Я занималась садоводством с энтузиазмом, подогреваемым любопытством, своими маленькими успехами и сокрушительными провалами. У меня не было денег, которые я могла бы вкладывать в свои эксперименты, поэтому я «шакалила». Я выставляла на поддонах горшки с однолетними растениями, используя мешанину из добытых мной контейнеров: деревянных подносов, банок из-под масла, подобранных мной у индийских ресторанов, и остатков пластиковых горшков, украденных незаметно у питомников.
Во второе лето я сделала так, что посаженный мной душистый горошек карабкался по уродливому вигваму, который я соорудила из старого куска дерева, найденного в парке, и веревки. К третьей весне я использовала ту же самую веревку, чтобы закрепить часть проволочной сетки, идущей по кирпичной стене квартиры, дав возможность разрастись вверх моим тогдашним посадкам.

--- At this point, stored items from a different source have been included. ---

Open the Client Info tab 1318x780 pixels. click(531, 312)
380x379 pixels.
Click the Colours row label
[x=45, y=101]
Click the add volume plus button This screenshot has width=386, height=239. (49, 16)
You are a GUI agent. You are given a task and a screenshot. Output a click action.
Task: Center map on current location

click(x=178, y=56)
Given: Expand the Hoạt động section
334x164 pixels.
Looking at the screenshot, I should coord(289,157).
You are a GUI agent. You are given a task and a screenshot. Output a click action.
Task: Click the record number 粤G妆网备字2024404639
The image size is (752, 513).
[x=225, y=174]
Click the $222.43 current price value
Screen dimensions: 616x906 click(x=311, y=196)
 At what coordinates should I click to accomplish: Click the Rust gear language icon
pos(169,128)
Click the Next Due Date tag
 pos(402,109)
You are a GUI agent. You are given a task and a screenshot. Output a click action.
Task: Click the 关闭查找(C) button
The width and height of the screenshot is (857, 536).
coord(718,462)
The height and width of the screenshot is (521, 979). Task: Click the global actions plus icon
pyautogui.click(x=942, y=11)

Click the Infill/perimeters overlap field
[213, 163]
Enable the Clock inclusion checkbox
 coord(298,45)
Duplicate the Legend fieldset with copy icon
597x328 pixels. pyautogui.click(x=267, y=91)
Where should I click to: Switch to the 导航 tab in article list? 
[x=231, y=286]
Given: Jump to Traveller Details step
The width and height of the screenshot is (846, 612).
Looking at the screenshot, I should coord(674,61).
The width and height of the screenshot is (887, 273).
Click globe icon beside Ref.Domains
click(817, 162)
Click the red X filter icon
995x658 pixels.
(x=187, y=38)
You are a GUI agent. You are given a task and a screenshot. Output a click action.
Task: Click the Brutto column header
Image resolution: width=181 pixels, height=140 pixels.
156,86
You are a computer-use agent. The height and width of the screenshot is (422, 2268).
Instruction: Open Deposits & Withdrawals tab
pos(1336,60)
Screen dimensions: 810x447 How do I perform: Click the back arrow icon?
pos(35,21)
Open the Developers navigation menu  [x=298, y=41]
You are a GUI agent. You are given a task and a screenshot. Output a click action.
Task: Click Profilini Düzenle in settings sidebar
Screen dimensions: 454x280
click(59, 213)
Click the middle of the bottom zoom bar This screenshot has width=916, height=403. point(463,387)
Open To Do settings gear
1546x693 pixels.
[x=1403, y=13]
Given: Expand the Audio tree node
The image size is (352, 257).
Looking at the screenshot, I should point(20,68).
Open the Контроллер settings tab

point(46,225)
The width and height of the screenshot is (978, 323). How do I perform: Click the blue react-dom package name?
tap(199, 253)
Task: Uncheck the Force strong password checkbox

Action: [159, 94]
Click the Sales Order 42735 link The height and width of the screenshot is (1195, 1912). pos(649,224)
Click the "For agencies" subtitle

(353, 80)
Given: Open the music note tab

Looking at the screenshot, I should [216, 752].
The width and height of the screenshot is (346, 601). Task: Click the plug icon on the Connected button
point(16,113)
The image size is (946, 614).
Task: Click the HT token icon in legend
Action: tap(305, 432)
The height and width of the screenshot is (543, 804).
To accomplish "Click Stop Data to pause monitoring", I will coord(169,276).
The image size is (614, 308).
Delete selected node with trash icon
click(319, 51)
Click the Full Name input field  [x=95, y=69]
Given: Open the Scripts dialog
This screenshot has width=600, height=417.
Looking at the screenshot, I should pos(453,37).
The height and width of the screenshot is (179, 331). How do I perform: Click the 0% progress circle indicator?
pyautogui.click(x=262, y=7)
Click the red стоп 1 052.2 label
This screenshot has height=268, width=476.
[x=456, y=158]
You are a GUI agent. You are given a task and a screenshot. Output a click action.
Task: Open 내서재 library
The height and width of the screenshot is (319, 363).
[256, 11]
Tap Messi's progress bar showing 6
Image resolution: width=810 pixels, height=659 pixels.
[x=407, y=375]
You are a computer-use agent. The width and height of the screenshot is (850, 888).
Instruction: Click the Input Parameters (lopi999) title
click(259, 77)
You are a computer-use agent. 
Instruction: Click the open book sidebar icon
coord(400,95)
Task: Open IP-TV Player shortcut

И я действительно угадала, что они разрастутся вверх, даже несмотря на то, что зачастую они были довольно слабыми. Мне еще предстояло многое узнать об удобрениях, о жажде, от которой страдает контейнерный сад, или о достоинствах хорошей подкормки. А пока что я только схватывала самые основы – освещение, укрытие, пространство, – учась на собственных ошибках и благодаря разным противоречивым сведениям, почерпнутым из Интернета. Я жаждала вырастить все сразу, ощущая тонкие границы природы, лишь когда наталкивалась на них: свекла листовая плохо растет в маленьком контейнере, но если подсеять в ее ряды весь пакетик с горчичным семенем и с оптимистичным настроем использовать повторно компост, то да, через два сезона появятся листья.